Reliable image correspondences form the foundation of vision-based spatial perception, enabling recovery of 3D structure and camera poses. However, unconstrained feature matching across domains such as aerial, indoor, and outdoor scenes remains challenging due to large variations in appearance, scale and viewpoint. Feature matching has been conventionally formulated as a 2D-to-2D problem; however, recent 3D foundation models provides spatial feature matching properties based on two-view geometry. While powerful, we observe that these spatially coherent matches often concentrate on dominant planar regions, e.g., walls or ground surfaces, while being less sensitive to fine-grained geometric details, particularly under large viewpoint changes. To better understand these trade-offs, we first perform linear probe experiments to evaluate the performance of various vision foundation models for image matching. Building on these insights, we introduce SPIDER, a universal feature matching framework that integrates a shared feature extraction backbone with two specialized network heads for estimating both 2D-based and 3D-based correspondences from coarse to fine. Finally, we introduce an image-matching evaluation benchmark that focuses on unconstrained scenarios with large baselines. SPIDER significantly outperforms SoTA methods, demonstrating its strong ability as a universal image-matching method.

Paper Structure

This paper contains 20 sections, 17 equations, 5 figures, 9 tables.

Figures (5)

  • Figure 1: Visualized in 3D, SPIDER jointly predicts pixel-wise warps and feature descriptors even across large viewpoint changes, unifying the appearance sensitivity of RoMa and the geometric consistency of Aerial-MASt3R within a single framework. This enables accurate camera calibration and pose estimation, achieving and surpassing State-Of-the-Art performance on challenging benchmarks.
  • Figure 2: Method Overview. Given two input images $I^A$ and $I^B$, our method builds on 3D VFM features and ConvNet features to combine semantic alignment and geometric consistency.
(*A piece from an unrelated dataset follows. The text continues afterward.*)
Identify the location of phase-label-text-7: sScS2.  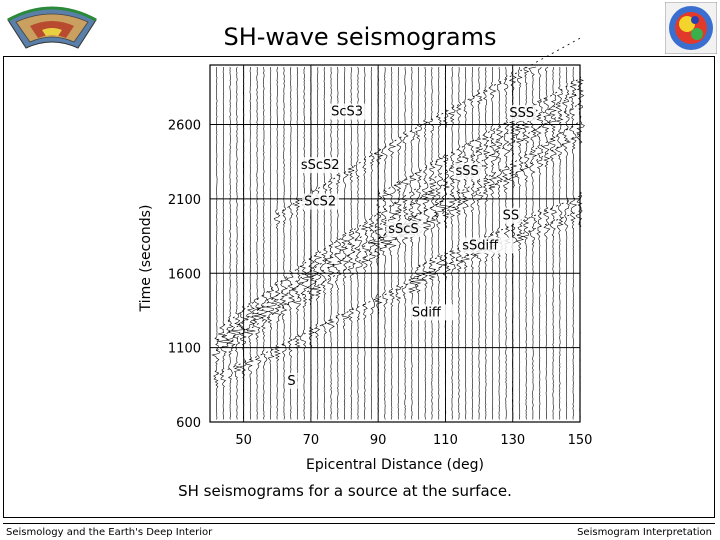
(320, 166).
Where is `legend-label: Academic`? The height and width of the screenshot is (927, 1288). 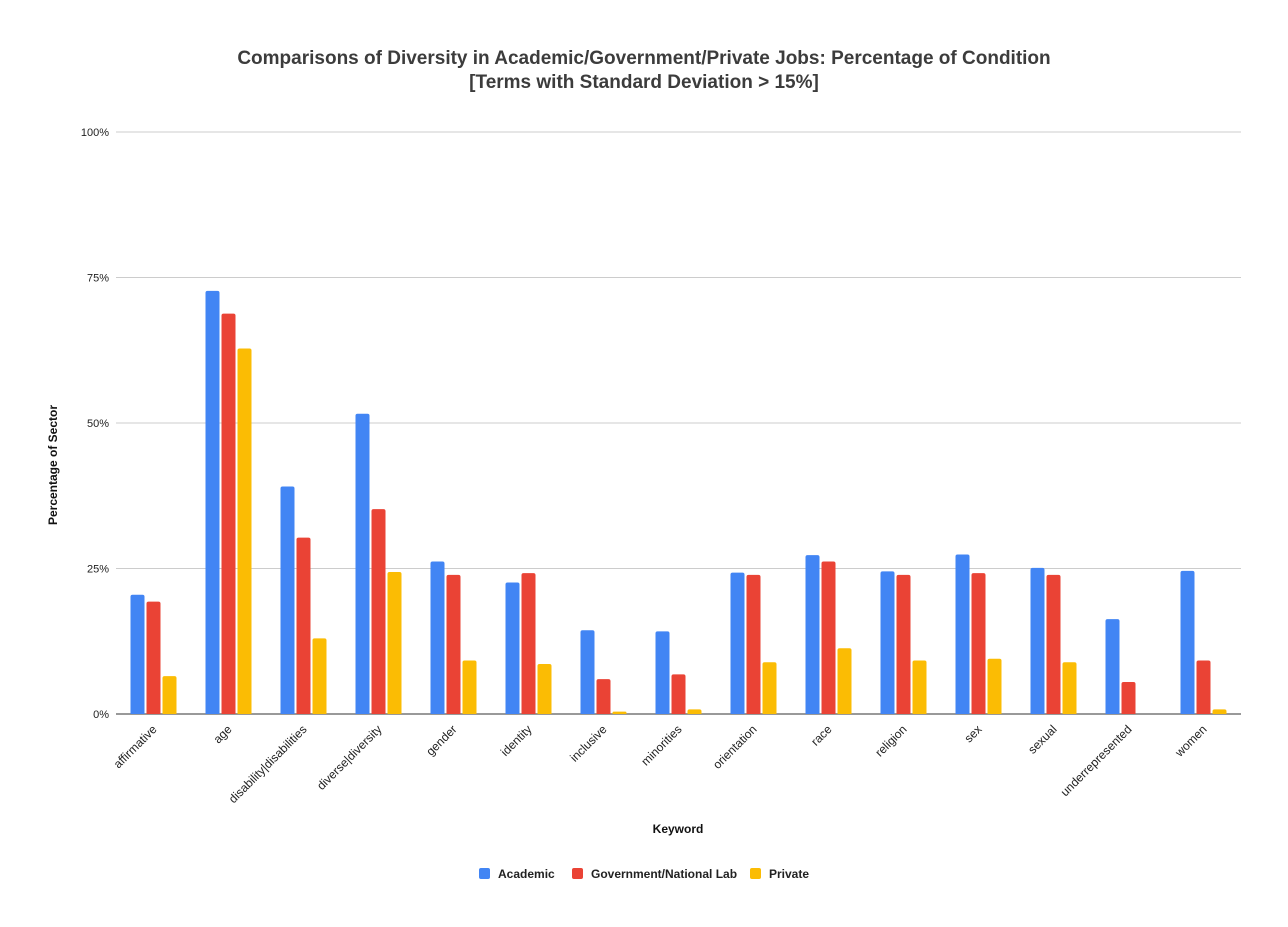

A dual-head architecture operates in a coarse-to-fine manner: (1) the descriptor head aggregates multi-scale features through attention-based Fusion Gates to produce geometry-aware descriptors and confidence maps; (2) the warp head predicts dense correspondence fields and confidence maps, progressively refined across multiple scales. Final correspondences are sampled from the predicted warp and fastNN.
  • Figure 3: Visualization of feature descriptors from Aerial-MASt3R and SPIDER, based on images from the Teaser figure By introducing a multi-scale feature upsampling, SPIDER obtains significantly better resolved features to achieve accurate correspondences.
  • Figure 4: Visualization of camera positions for four multi-elevation scenes collected in unconstrained scenarios.
  • Figure 5: Visual Comparison under unconstrained settings. Image pattern-driven methods, e.g. RoMa rombach2022high, finds diverse matches across many planes; however, matches may be false negatives on two sides of the building. Geometry-driven methods leroy2024groundingvuong2025aerialmegadepth are better at matching planes. This can lead to homography if a confident plane dominates, e.g., when Aerial-MASt3r matches the wrong signs in Urban with high confidence. SPIDER combines both approaches and produces diverse and accurate matches.